This is the first experiment where **domain-specific knowledge** (US tax law,
IRS rules, financial accounting conventions) is a primary differentiator between
models. Previous experiments tested general architectural reasoning skills that
don't require specialized knowledge. Here:

- GPT-5's unique findings are primarily driven by **tax law knowledge** (tack-back
  rules, 61-day window semantics, spin-off basis mechanics) that the other models
  either don't know or don't surface.
- Opus's unique findings are primarily driven by **concurrent systems reasoning**
  (crash recovery races, strategy change timing) — its traditional strength.
- Sonnet's unique findings are primarily driven by **structural/meta-analytical
  reasoning** (what does it mean that the reconciliation source is corrupted? how
  do numeric precision errors accumulate?).

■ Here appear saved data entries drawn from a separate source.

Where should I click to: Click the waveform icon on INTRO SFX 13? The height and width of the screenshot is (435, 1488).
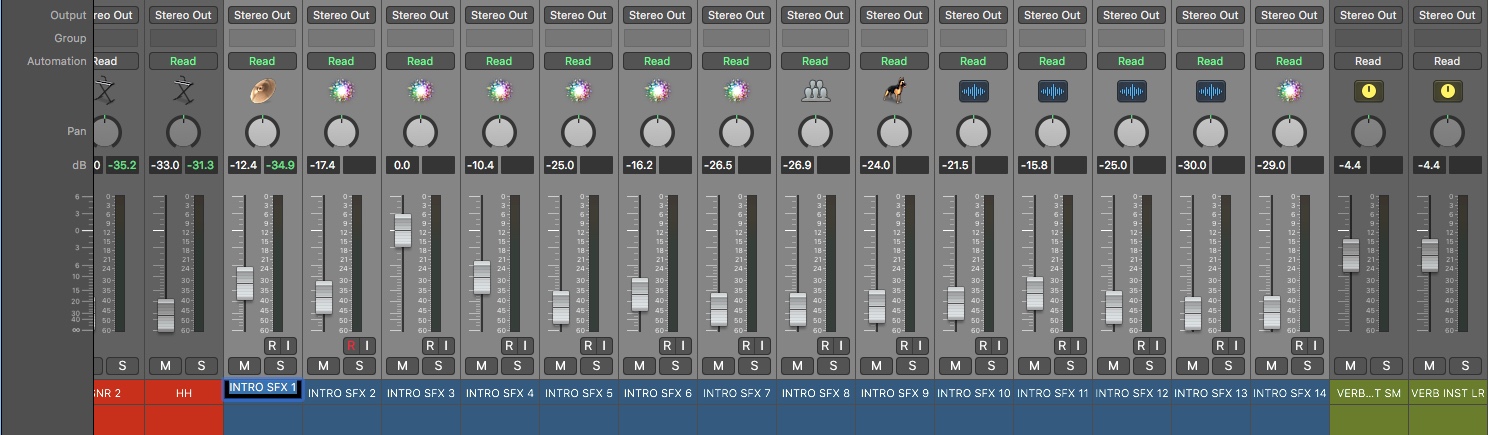click(1210, 92)
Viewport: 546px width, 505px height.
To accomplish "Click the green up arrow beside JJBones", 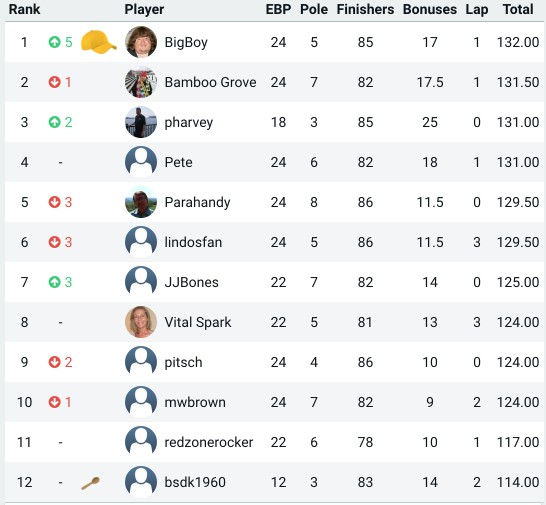I will click(x=54, y=282).
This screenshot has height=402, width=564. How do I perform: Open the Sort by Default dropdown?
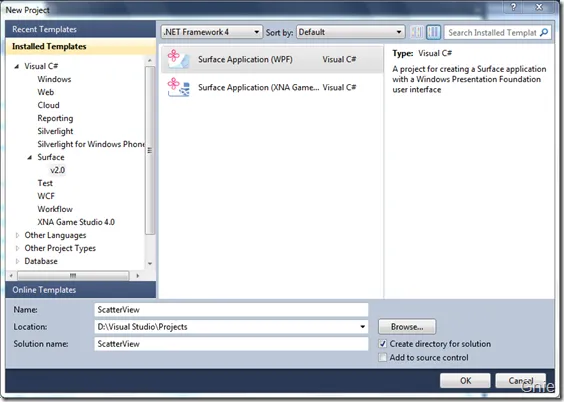tap(351, 32)
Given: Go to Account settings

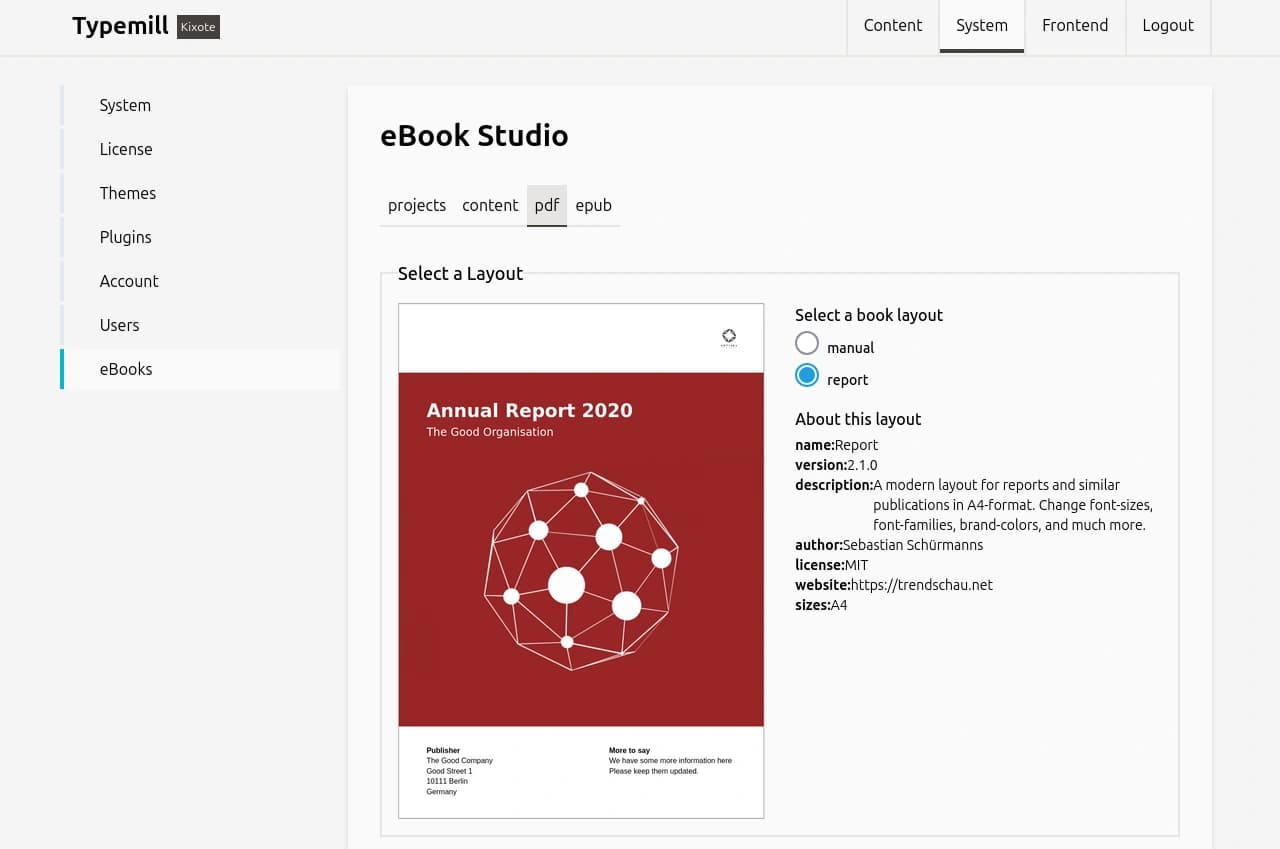Looking at the screenshot, I should 129,281.

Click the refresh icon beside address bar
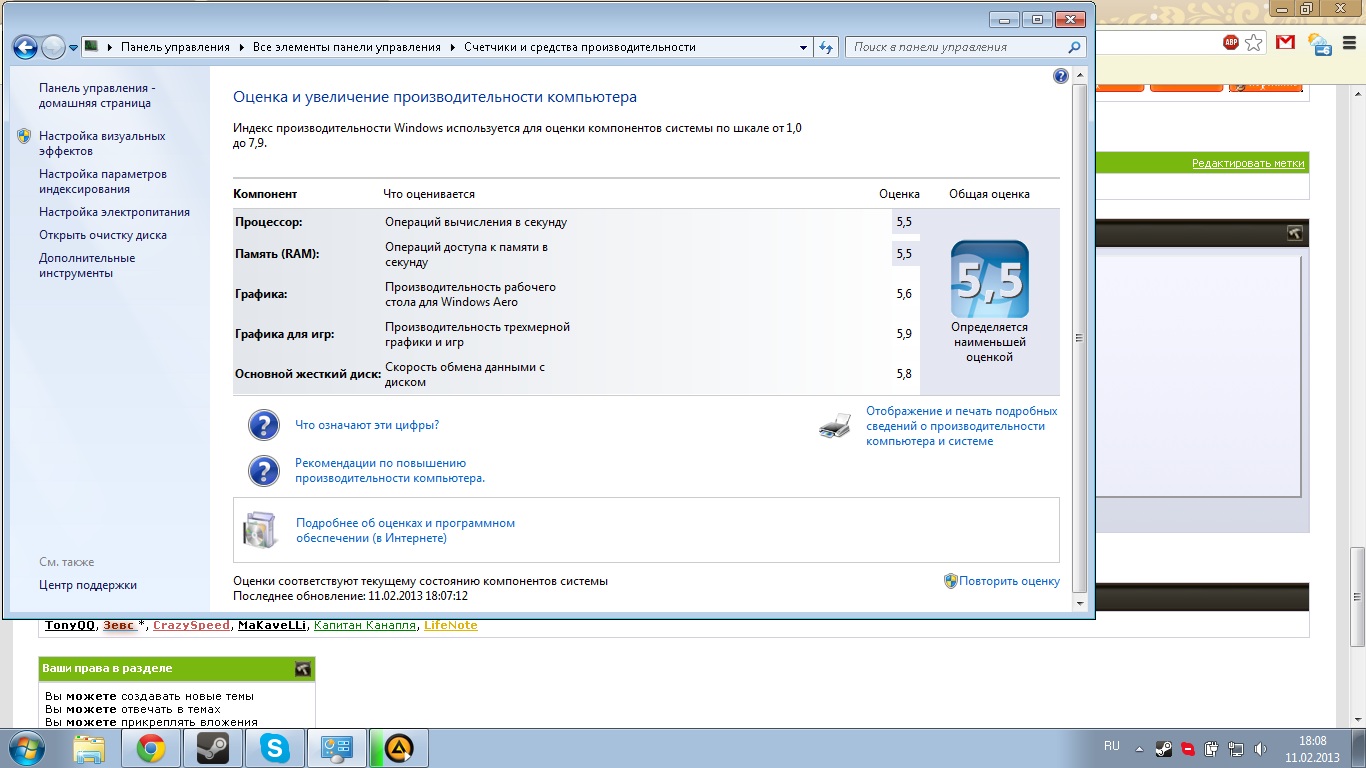point(826,47)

The models aren't just finding "different things" — they're reasoning from
*different knowledge domains* applied to the same document:
- GPT-5: tax law + financial semantics
- Opus: distributed systems + runtime dynamics
- Sonnet: architecture patterns + numeric computing + meta-analysis

## Comparison to Finding #22 (silent correctness failures):

Finding #22 tested the "silent correctness failures" lens on `risk-controls.md`
(a very different document — runtime behavioral rather than data/accounting).
That experiment found GPT-5 dominant with Sonnet producing "surface-level" results.
Here, on a financial accounting document where the failures are about *data
correctness over time*, Sonnet performs much better. This suggests Sonnet's
analytical capabilities are strongest when the document describes data structures
and their transformations (where it can reason about invariants and meta-properties)
rather than runtime behavior (where it struggles with temporal/concurrent reasoning
— consistent with Finding #13).

## Practical implication:

For **financial accounting architecture review** specifically:
- GPT-5 is essential for tax-rule compliance gaps (it appears to have genuine
  knowledge of IRS wash sale rules, holding period tack-back, corporate action
  basis mechanics)
- Sonnet is valuable for structural/meta-analysis of the reconciliation architecture
  (it found that the safety net itself is compromised — the highest-leverage finding)
- Opus adds value for runtime/crash-recovery scenarios but provides less unique insight
  on the data-correctness dimension

The three-model approach continues to justify itself: GPT-5 finds 4 unique tax-law
gaps, Opus finds 2 unique runtime gaps, and Sonnet finds 2 unique structural insights
(including the most architecturally significant one). None alone would have produced
the complete picture.

## Token efficiency:

| Model | Findings | Tokens/Finding | Unique findings | Tokens/Unique finding |
|---|---|---|---|---|
| GPT-5 | 12 | 1,188 | 6 | 2,375 |
| Opus | 8 | 784 | 3 | 2,090 |
| Sonnet | 8 | 731 | 3 | 1,948 |

Sonnet is most token-efficient per finding (including its highest-leverage
meta-finding). GPT-5's reasoning tokens (10,688) produced the most unique findings
but at ~4.5× the cost per finding vs Sonnet. For financial document review where
every unique finding represents potential regulatory risk, all three are justified.